Avoiding mixing with jokers who are well-known for making people laugh and trying to be funny, and keeping away from gatherings where they are present, whilst also trying to advise them and the people who sit with them. We have already referred to some Islamic workers who use the tactic of making people laugh as a means of winning people over, and in some cases the general public may say, “Where is the shaykh who makes us laugh? We want the shaykh who makes us laugh!” This is a step backwards, which we hope the ummah will avoid, because the Religion of Allaah is great and strong. Allaah says (interpretation of the meanings): “Verily! This (the Qur’aan) is the Word that separates (the truth from falsehood…). And it is not a thing for amusement.” [al-Taariq 83:13] and: “…Hold fast to that which We have given you…” [al-Baqarah 2:93]. The Prophet (peace and blessings of Allaah be upon him) said: “If you knew what I know, you would laugh little and weep much, and you would go out to the hills, beseeching Allaah for help.” If we really understood what is required of us, and what lies ahead, we would never even sleep peacefully.
Resisting the urge to laugh as much as possible, as well as tying to stop others from laughing. There may be a gathering where the people are accustomed to laughing and chortling most of the time. So the Muslim must first suppress his own laughter, just as he suppresses a yawn, then he should advise the other people present and help them to control themselves. It takes a persuasive, determined and serious person to do this. There is a lot of goodness in people, praise be to Allaah, and they are ready to respond to the one who wants to reform them and improve them. This can be achieved in a number of ways, such as telling them how bad it is to laugh and make others laugh, because it can lead to lies and falsehood when the “comedian” cannot find a true story to tell, so he makes up a tale from his imagination to make people laugh. This is the kind of person who was warned by the Prophet (peace and blessings of Allaah be upon him): “Woe to the one who talks and tells lies to make people laugh… woe to him, woe to him!” (Saheeh al-Jaami’, 7136). It can also make him an unstable person who is held in low esteem by others, because the person who makes people laugh is despised by them, even if he thinks otherwise. They have no respect for him at all, and the same applies to the person who laughs too much.

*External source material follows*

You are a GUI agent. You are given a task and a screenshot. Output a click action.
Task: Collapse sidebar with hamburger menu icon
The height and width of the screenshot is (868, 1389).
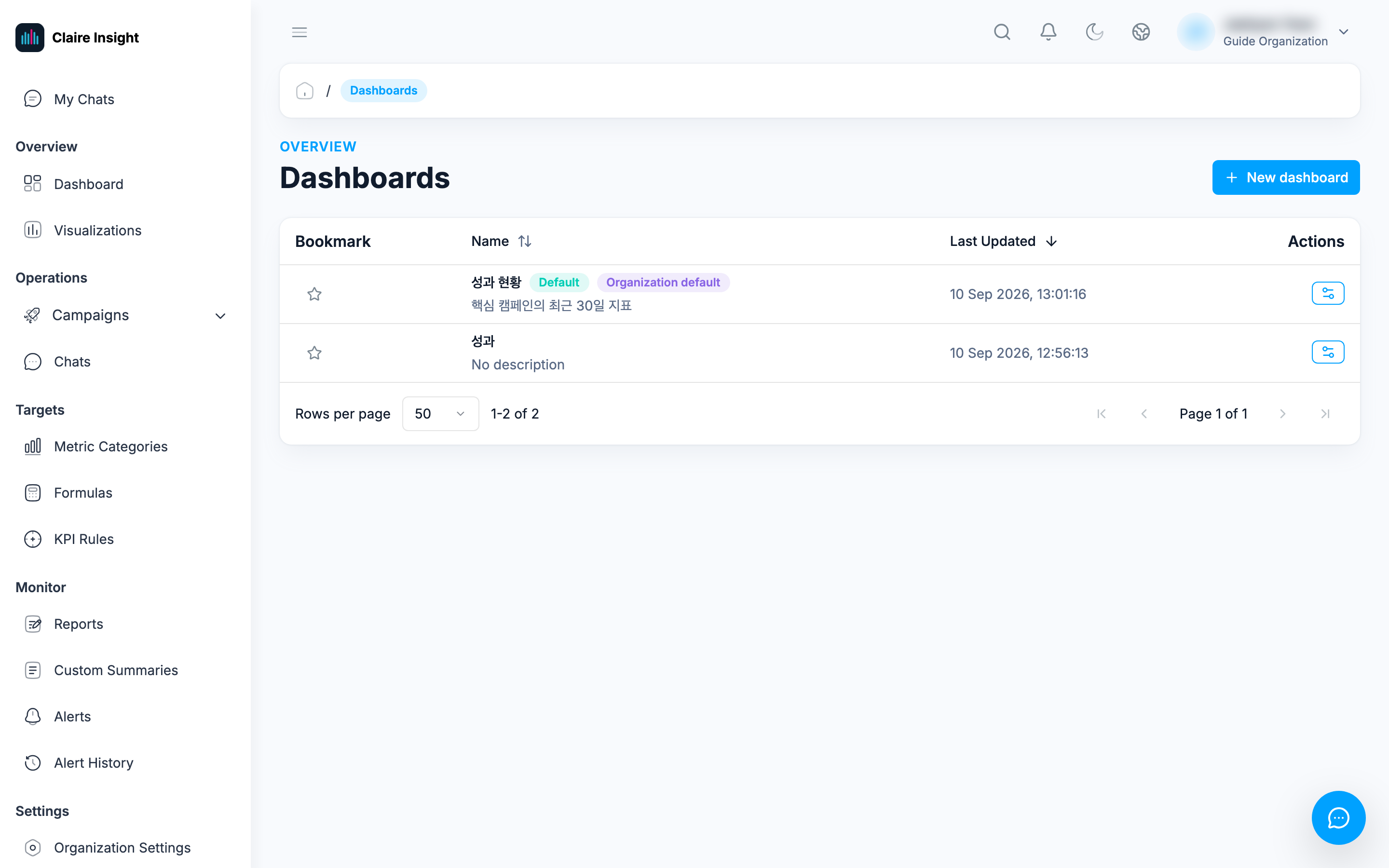300,32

Changing the subject that led to the laughter, and introducing another, useful subject. If you see that the people have gone too far with their laughter, try to bring them to their senses, using a proper method, and introduce a serious topic and help them to make good use of their time, by reading a useful book, discussing an important topic, exchanging ideas, or suggesting some charitable project or other good work that Allaah likes and is pleased with. As a last resort, if you have done all that you can to advise them correctly, get up and leave the gathering, to protect yourself from corruption. “… and no bearer of burdens shall bear the burden of another…” [al-An’aam 6:164 – interpretation of the meaning].